THE PROBLEM: Go through the lines below and transcribe each one exactly.
::: SOURCE MATERIAL :::
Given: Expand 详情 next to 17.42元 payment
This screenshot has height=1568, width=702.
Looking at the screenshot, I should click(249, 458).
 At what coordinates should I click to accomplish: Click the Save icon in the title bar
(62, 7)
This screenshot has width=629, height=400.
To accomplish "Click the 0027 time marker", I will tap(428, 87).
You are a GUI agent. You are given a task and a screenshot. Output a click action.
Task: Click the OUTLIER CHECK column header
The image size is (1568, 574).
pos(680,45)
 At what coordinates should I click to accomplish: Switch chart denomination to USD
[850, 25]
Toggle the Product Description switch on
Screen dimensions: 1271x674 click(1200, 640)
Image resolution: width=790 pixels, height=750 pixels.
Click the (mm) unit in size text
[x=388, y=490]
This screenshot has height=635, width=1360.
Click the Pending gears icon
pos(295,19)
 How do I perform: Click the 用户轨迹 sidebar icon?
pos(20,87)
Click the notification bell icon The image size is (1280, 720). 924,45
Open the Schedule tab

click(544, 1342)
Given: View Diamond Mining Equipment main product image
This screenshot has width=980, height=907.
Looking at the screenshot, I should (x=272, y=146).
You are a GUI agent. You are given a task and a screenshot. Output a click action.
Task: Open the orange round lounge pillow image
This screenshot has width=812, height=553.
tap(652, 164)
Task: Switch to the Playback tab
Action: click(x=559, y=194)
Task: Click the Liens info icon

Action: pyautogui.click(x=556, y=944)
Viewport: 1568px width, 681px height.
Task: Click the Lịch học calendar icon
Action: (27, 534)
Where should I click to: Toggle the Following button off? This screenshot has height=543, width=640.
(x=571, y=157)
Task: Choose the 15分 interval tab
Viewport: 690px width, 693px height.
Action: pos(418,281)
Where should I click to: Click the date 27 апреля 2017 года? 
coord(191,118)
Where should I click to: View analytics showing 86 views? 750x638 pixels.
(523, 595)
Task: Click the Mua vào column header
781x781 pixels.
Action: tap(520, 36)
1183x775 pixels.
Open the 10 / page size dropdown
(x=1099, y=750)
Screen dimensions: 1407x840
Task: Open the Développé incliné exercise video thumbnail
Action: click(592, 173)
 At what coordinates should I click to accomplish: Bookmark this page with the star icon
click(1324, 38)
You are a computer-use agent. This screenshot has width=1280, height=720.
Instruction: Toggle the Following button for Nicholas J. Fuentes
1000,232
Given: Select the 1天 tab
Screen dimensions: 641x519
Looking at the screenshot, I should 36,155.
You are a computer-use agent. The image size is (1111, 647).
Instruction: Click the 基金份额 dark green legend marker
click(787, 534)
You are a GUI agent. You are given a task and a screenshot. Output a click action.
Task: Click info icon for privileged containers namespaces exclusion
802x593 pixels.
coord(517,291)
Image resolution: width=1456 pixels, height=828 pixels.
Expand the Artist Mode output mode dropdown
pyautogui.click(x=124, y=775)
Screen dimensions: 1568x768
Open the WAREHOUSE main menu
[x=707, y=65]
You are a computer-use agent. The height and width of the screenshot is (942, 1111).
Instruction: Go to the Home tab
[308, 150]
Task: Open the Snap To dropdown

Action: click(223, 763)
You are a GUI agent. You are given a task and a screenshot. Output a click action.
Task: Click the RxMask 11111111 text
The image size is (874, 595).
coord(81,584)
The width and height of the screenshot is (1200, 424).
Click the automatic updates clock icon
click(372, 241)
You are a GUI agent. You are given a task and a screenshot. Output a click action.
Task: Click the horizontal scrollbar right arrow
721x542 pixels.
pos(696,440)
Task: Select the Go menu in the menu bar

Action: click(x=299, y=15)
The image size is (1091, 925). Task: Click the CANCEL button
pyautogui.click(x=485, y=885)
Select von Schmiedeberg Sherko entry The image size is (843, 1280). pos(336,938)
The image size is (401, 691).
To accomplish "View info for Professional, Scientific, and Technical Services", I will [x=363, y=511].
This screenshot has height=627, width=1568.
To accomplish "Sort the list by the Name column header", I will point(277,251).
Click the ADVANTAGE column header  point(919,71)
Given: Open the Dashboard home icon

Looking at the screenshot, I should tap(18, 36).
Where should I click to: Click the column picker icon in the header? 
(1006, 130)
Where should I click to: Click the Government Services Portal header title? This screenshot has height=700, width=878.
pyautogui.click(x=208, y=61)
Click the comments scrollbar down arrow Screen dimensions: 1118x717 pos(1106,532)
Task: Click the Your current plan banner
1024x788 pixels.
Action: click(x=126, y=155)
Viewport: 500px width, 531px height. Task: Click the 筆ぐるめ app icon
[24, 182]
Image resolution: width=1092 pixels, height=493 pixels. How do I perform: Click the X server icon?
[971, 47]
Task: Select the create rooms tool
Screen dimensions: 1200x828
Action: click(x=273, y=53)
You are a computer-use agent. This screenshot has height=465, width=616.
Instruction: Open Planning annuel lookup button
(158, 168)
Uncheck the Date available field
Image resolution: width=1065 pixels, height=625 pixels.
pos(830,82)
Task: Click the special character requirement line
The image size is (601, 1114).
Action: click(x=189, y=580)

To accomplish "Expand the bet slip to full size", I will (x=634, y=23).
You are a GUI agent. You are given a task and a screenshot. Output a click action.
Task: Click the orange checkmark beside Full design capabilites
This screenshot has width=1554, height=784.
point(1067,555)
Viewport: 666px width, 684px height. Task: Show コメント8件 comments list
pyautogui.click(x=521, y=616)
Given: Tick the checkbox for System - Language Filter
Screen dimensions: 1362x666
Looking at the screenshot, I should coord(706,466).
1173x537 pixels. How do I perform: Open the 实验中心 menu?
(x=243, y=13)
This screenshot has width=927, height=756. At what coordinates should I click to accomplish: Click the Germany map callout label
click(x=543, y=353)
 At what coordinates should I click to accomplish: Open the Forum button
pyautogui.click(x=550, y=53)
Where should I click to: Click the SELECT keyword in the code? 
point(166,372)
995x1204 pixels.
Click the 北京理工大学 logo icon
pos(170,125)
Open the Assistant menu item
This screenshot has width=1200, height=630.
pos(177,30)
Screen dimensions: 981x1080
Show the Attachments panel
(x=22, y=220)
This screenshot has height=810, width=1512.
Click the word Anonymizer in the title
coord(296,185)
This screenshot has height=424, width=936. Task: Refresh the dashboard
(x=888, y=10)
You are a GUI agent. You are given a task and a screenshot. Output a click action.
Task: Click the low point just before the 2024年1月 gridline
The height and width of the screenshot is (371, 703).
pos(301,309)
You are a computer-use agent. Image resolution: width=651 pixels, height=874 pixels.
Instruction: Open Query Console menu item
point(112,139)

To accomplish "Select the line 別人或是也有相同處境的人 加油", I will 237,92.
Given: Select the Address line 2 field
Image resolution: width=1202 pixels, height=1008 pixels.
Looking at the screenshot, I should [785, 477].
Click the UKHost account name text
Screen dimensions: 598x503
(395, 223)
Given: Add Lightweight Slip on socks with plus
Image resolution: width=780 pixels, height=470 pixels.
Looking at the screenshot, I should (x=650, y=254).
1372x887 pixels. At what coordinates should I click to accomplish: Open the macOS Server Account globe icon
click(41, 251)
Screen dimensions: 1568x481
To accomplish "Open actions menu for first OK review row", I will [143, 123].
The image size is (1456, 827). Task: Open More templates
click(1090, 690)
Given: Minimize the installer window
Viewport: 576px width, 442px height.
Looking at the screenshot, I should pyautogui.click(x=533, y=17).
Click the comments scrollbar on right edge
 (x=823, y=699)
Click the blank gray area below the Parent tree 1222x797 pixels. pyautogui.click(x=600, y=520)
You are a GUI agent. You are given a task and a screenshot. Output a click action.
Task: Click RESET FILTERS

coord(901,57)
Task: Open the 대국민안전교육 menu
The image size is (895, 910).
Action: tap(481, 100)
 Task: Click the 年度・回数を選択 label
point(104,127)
:::
RESPONSE FOR THIS EXERCISE:
Given: Expand 详情 next to 17.42元 payment
This screenshot has height=1568, width=702.
Looking at the screenshot, I should click(249, 458).
 At what coordinates should I click to accomplish: Click the Save icon in the title bar
(62, 7)
This screenshot has width=629, height=400.
To accomplish "Click the 0027 time marker", I will tap(428, 87).
You are a GUI agent. You are given a task and a screenshot. Output a click action.
Task: Click the OUTLIER CHECK column header
The image size is (1568, 574).
pos(680,45)
 At what coordinates should I click to accomplish: Switch chart denomination to USD
[850, 25]
Toggle the Product Description switch on
Screen dimensions: 1271x674 click(1200, 640)
Image resolution: width=790 pixels, height=750 pixels.
Click the (mm) unit in size text
[x=388, y=490]
This screenshot has height=635, width=1360.
Click the Pending gears icon
pos(295,19)
 How do I perform: Click the 用户轨迹 sidebar icon?
pos(20,87)
Click the notification bell icon The image size is (1280, 720). 924,45
Open the Schedule tab

click(544, 1342)
Given: View Diamond Mining Equipment main product image
This screenshot has width=980, height=907.
Looking at the screenshot, I should (x=272, y=146).
You are a GUI agent. You are given a task and a screenshot. Output a click action.
Task: Open the orange round lounge pillow image
This screenshot has width=812, height=553.
tap(652, 164)
Task: Switch to the Playback tab
Action: click(x=559, y=194)
Task: Click the Liens info icon

Action: pyautogui.click(x=556, y=944)
Viewport: 1568px width, 681px height.
Task: Click the Lịch học calendar icon
Action: (27, 534)
Where should I click to: Toggle the Following button off? This screenshot has height=543, width=640.
(x=571, y=157)
Task: Choose the 15分 interval tab
Viewport: 690px width, 693px height.
Action: pos(418,281)
Where should I click to: Click the date 27 апреля 2017 года? 
coord(191,118)
Where should I click to: View analytics showing 86 views? 750x638 pixels.
(523, 595)
Task: Click the Mua vào column header
781x781 pixels.
Action: tap(520, 36)
1183x775 pixels.
Open the 10 / page size dropdown
(x=1099, y=750)
Screen dimensions: 1407x840
Task: Open the Développé incliné exercise video thumbnail
Action: click(592, 173)
 At what coordinates should I click to accomplish: Bookmark this page with the star icon
click(1324, 38)
You are a computer-use agent. This screenshot has width=1280, height=720.
Instruction: Toggle the Following button for Nicholas J. Fuentes
1000,232
Given: Select the 1天 tab
Screen dimensions: 641x519
Looking at the screenshot, I should 36,155.
You are a computer-use agent. The image size is (1111, 647).
Instruction: Click the 基金份额 dark green legend marker
click(787, 534)
You are a GUI agent. You are given a task and a screenshot. Output a click action.
Task: Click info icon for privileged containers namespaces exclusion
802x593 pixels.
coord(517,291)
Image resolution: width=1456 pixels, height=828 pixels.
Expand the Artist Mode output mode dropdown
pyautogui.click(x=124, y=775)
Screen dimensions: 1568x768
Open the WAREHOUSE main menu
[x=707, y=65]
You are a computer-use agent. The height and width of the screenshot is (942, 1111).
Instruction: Go to the Home tab
[308, 150]
Task: Open the Snap To dropdown

Action: click(223, 763)
You are a GUI agent. You are given a task and a screenshot. Output a click action.
Task: Click the RxMask 11111111 text
The image size is (874, 595).
coord(81,584)
The width and height of the screenshot is (1200, 424).
Click the automatic updates clock icon
click(372, 241)
You are a GUI agent. You are given a task and a screenshot. Output a click action.
Task: Click the horizontal scrollbar right arrow
721x542 pixels.
pos(696,440)
Task: Select the Go menu in the menu bar

Action: click(x=299, y=15)
The image size is (1091, 925). Task: Click the CANCEL button
pyautogui.click(x=485, y=885)
Select von Schmiedeberg Sherko entry The image size is (843, 1280). pos(336,938)
The image size is (401, 691).
To accomplish "View info for Professional, Scientific, and Technical Services", I will [x=363, y=511].
This screenshot has height=627, width=1568.
To accomplish "Sort the list by the Name column header", I will point(277,251).
Click the ADVANTAGE column header  point(919,71)
Given: Open the Dashboard home icon

Looking at the screenshot, I should tap(18, 36).
Where should I click to: Click the column picker icon in the header? 
(1006, 130)
Where should I click to: Click the Government Services Portal header title? This screenshot has height=700, width=878.
pyautogui.click(x=208, y=61)
Click the comments scrollbar down arrow Screen dimensions: 1118x717 pos(1106,532)
Task: Click the Your current plan banner
1024x788 pixels.
Action: click(x=126, y=155)
Viewport: 500px width, 531px height. Task: Click the 筆ぐるめ app icon
[24, 182]
Image resolution: width=1092 pixels, height=493 pixels. How do I perform: Click the X server icon?
[971, 47]
Task: Select the create rooms tool
Screen dimensions: 1200x828
Action: click(x=273, y=53)
You are a computer-use agent. This screenshot has height=465, width=616.
Instruction: Open Planning annuel lookup button
(158, 168)
Uncheck the Date available field
Image resolution: width=1065 pixels, height=625 pixels.
pos(830,82)
Task: Click the special character requirement line
The image size is (601, 1114).
Action: click(x=189, y=580)

To accomplish "Expand the bet slip to full size", I will (x=634, y=23).
You are a GUI agent. You are given a task and a screenshot. Output a click action.
Task: Click the orange checkmark beside Full design capabilites
This screenshot has width=1554, height=784.
point(1067,555)
Viewport: 666px width, 684px height. Task: Show コメント8件 comments list
pyautogui.click(x=521, y=616)
Given: Tick the checkbox for System - Language Filter
Screen dimensions: 1362x666
Looking at the screenshot, I should coord(706,466).
1173x537 pixels. How do I perform: Open the 实验中心 menu?
(x=243, y=13)
This screenshot has width=927, height=756. At what coordinates should I click to accomplish: Click the Germany map callout label
click(x=543, y=353)
 At what coordinates should I click to accomplish: Open the Forum button
pyautogui.click(x=550, y=53)
Where should I click to: Click the SELECT keyword in the code? 
point(166,372)
995x1204 pixels.
Click the 北京理工大学 logo icon
pos(170,125)
Open the Assistant menu item
This screenshot has width=1200, height=630.
pos(177,30)
Screen dimensions: 981x1080
Show the Attachments panel
(x=22, y=220)
This screenshot has height=810, width=1512.
Click the word Anonymizer in the title
coord(296,185)
This screenshot has height=424, width=936. Task: Refresh the dashboard
(x=888, y=10)
You are a GUI agent. You are given a task and a screenshot. Output a click action.
Task: Click the low point just before the 2024年1月 gridline
The height and width of the screenshot is (371, 703).
pos(301,309)
You are a computer-use agent. Image resolution: width=651 pixels, height=874 pixels.
Instruction: Open Query Console menu item
point(112,139)

To accomplish "Select the line 別人或是也有相同處境的人 加油", I will 237,92.
Given: Select the Address line 2 field
Image resolution: width=1202 pixels, height=1008 pixels.
Looking at the screenshot, I should [785, 477].
Click the UKHost account name text
Screen dimensions: 598x503
(395, 223)
Given: Add Lightweight Slip on socks with plus
Image resolution: width=780 pixels, height=470 pixels.
Looking at the screenshot, I should (x=650, y=254).
1372x887 pixels. At what coordinates should I click to accomplish: Open the macOS Server Account globe icon
click(41, 251)
Screen dimensions: 1568x481
To accomplish "Open actions menu for first OK review row", I will [143, 123].
The image size is (1456, 827). Task: Open More templates
click(1090, 690)
Given: Minimize the installer window
Viewport: 576px width, 442px height.
Looking at the screenshot, I should pyautogui.click(x=533, y=17).
Click the comments scrollbar on right edge
 (x=823, y=699)
Click the blank gray area below the Parent tree 1222x797 pixels. pyautogui.click(x=600, y=520)
You are a GUI agent. You are given a task and a screenshot. Output a click action.
Task: Click RESET FILTERS

coord(901,57)
Task: Open the 대국민안전교육 menu
The image size is (895, 910).
Action: tap(481, 100)
 Task: Click the 年度・回数を選択 label
point(104,127)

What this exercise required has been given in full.